Con la pubblicazione in Gazzetta Ufficiale del 14.11.2011, entra in vigore dal 15.11.2011 la Legge n. 180 del 11.11.2011 “Norme per la tutela della libertà d’impresa. Statuto delle Imprese” che, all’art. 9 c. 5 prevede una nuova formulazione dell’art. 2630 c.c. – Omessa esecuzione di denunce, comunicazioni e depositi

 


” Chiunque, essendovi tenuto per legge a causa delle funzioni rivestite in una società o in un consorzio, omette di eseguire, nei termini prescritti, denunce, comunicazioni o depositi presso il registro delle imprese, ovvero omette di fornire negli atti, nella corrispondenza e nella rete telematica le informazioni prescritte dall’articolo 2250, primo, secondo, terzo e quarto comma, e’ punito con la sanzione amministrativa pecuniaria da 103 euro a 1.032 euro. Se la denuncia, la comunicazione o il deposito avvengono nei trenta giorni successivi alla scadenza dei termini prescritti, la sanzione amministrativa pecuniaria e’ ridotta ad un terzo.
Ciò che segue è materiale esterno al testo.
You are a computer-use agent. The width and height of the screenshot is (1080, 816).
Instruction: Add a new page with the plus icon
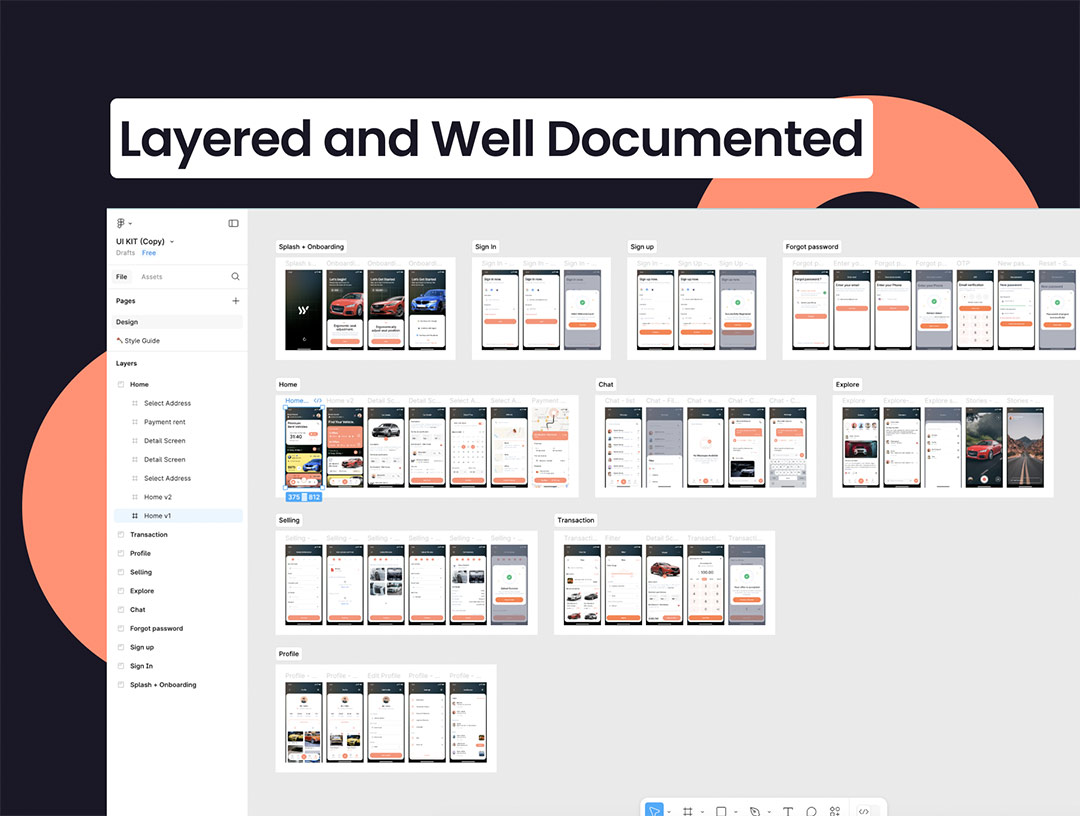click(236, 301)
Se si tratta di omesso deposito dei bilanci, la sanzione amministrativa pecuniaria e’ aumentata di un terzo”.
Il nuovo testo dell’articolo dimezza pertanto le precedenti misure minima e massima della sanzione che passano rispettivamente da 206 a 103 e da 2.065 a 1.032, e prevedono l’applicazione di una sanzione ulteriormente ridotta ad un terzo nel caso l’omessa denuncia, comunicazione, deposito venga regolarizzata entro 30 giorni dal termine previsto per l’adempimento.
Tenendo presente il principio dettato all’art. 16 della L. n. 689/1981 –

Pagamento in misura ridotta:
“E’ ammesso il pagamento di una somma in misura ridotta pari alla terza parte del massimo della sanzione prevista per la violazione commessa, o, se più favorevole, al doppio del minimo della sanzione edittale, oltre alle spese del procedimento, entro il termine di sessanta giorni dalla contestazione immediata o, se questa non vi è stata, dalla notificazione degli estremi della violazione.”, la sanzione applicata in caso di ritardo non superiore ai 30 giorni passa quindi da 412 a 69 euro per ogni amministratore.